Hilbert's paradox of the Grand Hotel
Based on Wikipedia: Hilbert's paradox of the Grand Hotel
In the winter of 1924, David Hilbert posed a question that would become one of the most famous puzzles in mathematics—though the answer seems to defy everything we know about logic. The renowned mathematician was not discussing some abstract theorem from behind a podium; rather, he was asking his audience to imagine a hotel with an infinite number of rooms, and what happens when such a hotel becomes completely full.
Hilbert introduced this thought experiment in a lecture titled "Über das Unendliche" (On the Infinite) at the University of Göttingen in Germany. The lecture was subsequently printed in 2013 as part of Hilbert's collected works—a rare posthumive glimpse into one of mathematics most brilliant minds grappling with infinity, which remains perhaps the most counterintuitive concept in all of number theory.
The scenario is seductively simple: a hotel with rooms numbered 1, 2, 3, and so on without end. This is what mathematicians call "countably infinite"—a chain of numbers that goes on forever, yet can be enumerated one by one.
The Problem at the Door
Now suppose every single room is occupied. A new guest arrives at the front desk. In any conventional hotel with finite rooms, this would be impossible—there simply being no vacancy means no room for the newcomer. This scenario ends the thought experiment as quickly as it began; there's nowhere for anyone to go.
But Hilbert wasn't concerned with a typical hotel. He was exploring something far stranger—what happens when infinity becomes part of the equation? When every room is occupied, and another guest arrives expecting their own room, how does the infinite hotel respond?
The answer is almost shockingly simple: move everyone up one room.
This works because there is no final room in an infinite hotel. The guest in room 1 moves to room 2; the guest in room 2 moves to room 3; the guest in room n moves to room n+1. Since there's always another room after every number—there's no end to this chain—the guest in room 1 has somewhere to go, and room 1 becomes available for the newcomer.
This process can be repeated indefinitely. If ten new guests arrive, simply move everyone up ten rooms; if a hundred guests arrive, move them up a hundred rooms. The hotel accommodates any finite number of newcomers by this simple mechanism—because with infinity at work, there's always room created by shifting.
When Infinity Meets Infinity
But what about infinite arrivals? Hilbert's genius was to show that even an infinitely large group can fit into this bizarre arrangement.
The classic solution involves the odd numbers. Move the guest in room 1 to room 2, the guest in room 2 to room 4, and in general: move the guest occupying room n to room 2n. This leaves every odd-numbered room vacant—rooms 1, 3, 5, 7, and so on—available for new arrivals.
Since there are infinitely many odd numbers, this provides infinitely many vacancies.

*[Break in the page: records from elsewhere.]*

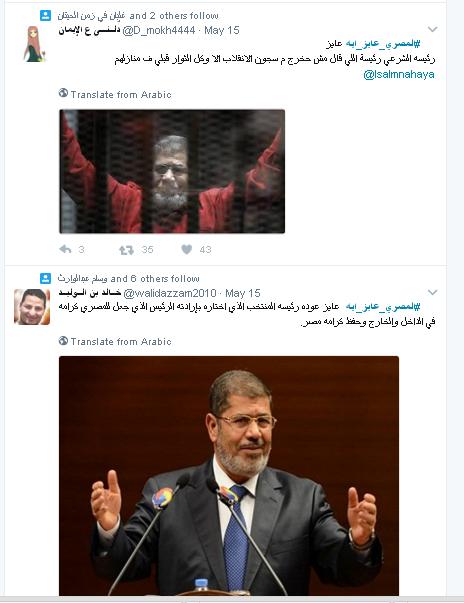Viewport: 464px width, 603px height.
Task: Click globe icon beside first Translate from Arabic
Action: (x=63, y=93)
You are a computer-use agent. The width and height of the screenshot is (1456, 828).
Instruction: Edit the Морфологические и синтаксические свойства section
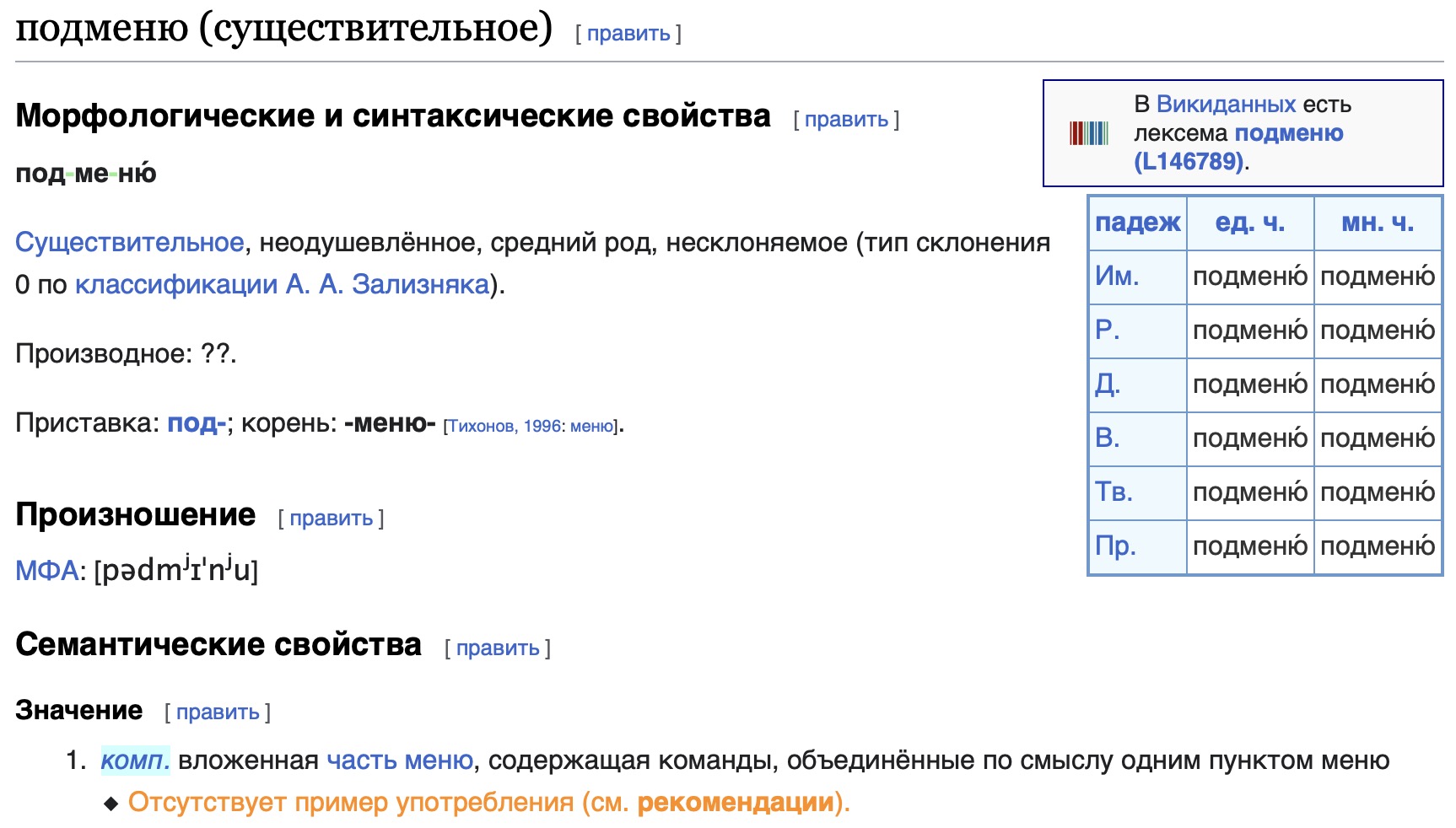(x=845, y=120)
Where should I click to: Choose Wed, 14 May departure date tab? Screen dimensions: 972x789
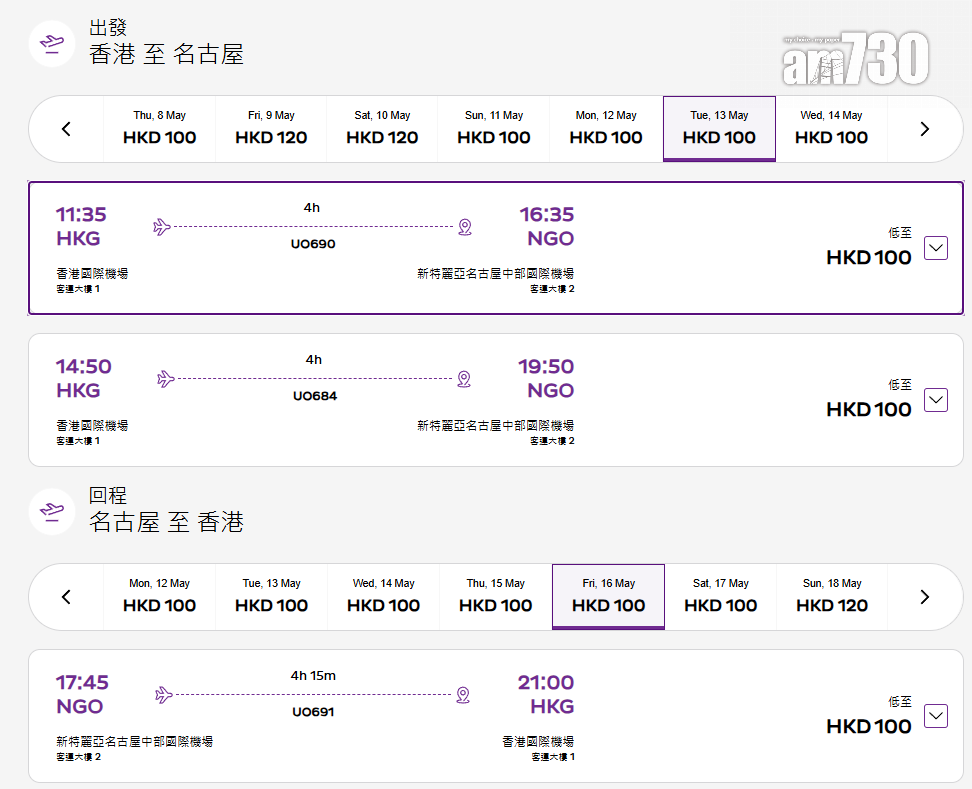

The process works because both the original infinite set of guests and the new infinite set of arriving guests can be mapped onto the same infinite grid without overlapping.
This is where mathematics becomes poetry: Hilbert demonstrated that by using prime powers as room numbers—2^n for each coach number—the hotel could handle an infinite number of infinitely large groups simultaneously. Each guest's room number becomes unique through prime factorization, ensuring no two guests ever occupy the same room.
Why This Matters
The Grand Hotel paradox isn't merely a curiosity—it fundamentally challenges how we think about infinity and counting.

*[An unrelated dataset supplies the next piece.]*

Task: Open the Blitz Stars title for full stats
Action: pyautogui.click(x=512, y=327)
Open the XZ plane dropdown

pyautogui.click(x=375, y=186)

Georg Gamow, the physicist best known for his work on nuclear physics and the discoverer of the "black star" theory, later popularized Hilbert's paradox in his 1947 book One Two Three... Infinity. The book brought this thought experiment to a wider audience, making the infinite hotel one of mathematics most famous teaching tools.

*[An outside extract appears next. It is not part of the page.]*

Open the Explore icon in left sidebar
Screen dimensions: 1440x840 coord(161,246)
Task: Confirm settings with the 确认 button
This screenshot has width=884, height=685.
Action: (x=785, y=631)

The key insight is that infinity behaves differently than finite numbers. In a normal hotel with finitely many rooms, fullness means no room for anyone else. But in an infinite hotel, fullness is merely a starting point—the process can always be repeated, and new arrivals can find placement because the very concept of "full" doesn't apply to something without end.
Through this elegant paradox, Hilbert didn't just pose an interesting question—he illuminated how infinity transforms our understanding of quantity, sequence, and possibility. The Grand Hotel remains as much a testament to mathematical imagination as it is a warning: intuition fails where infinite sets exist.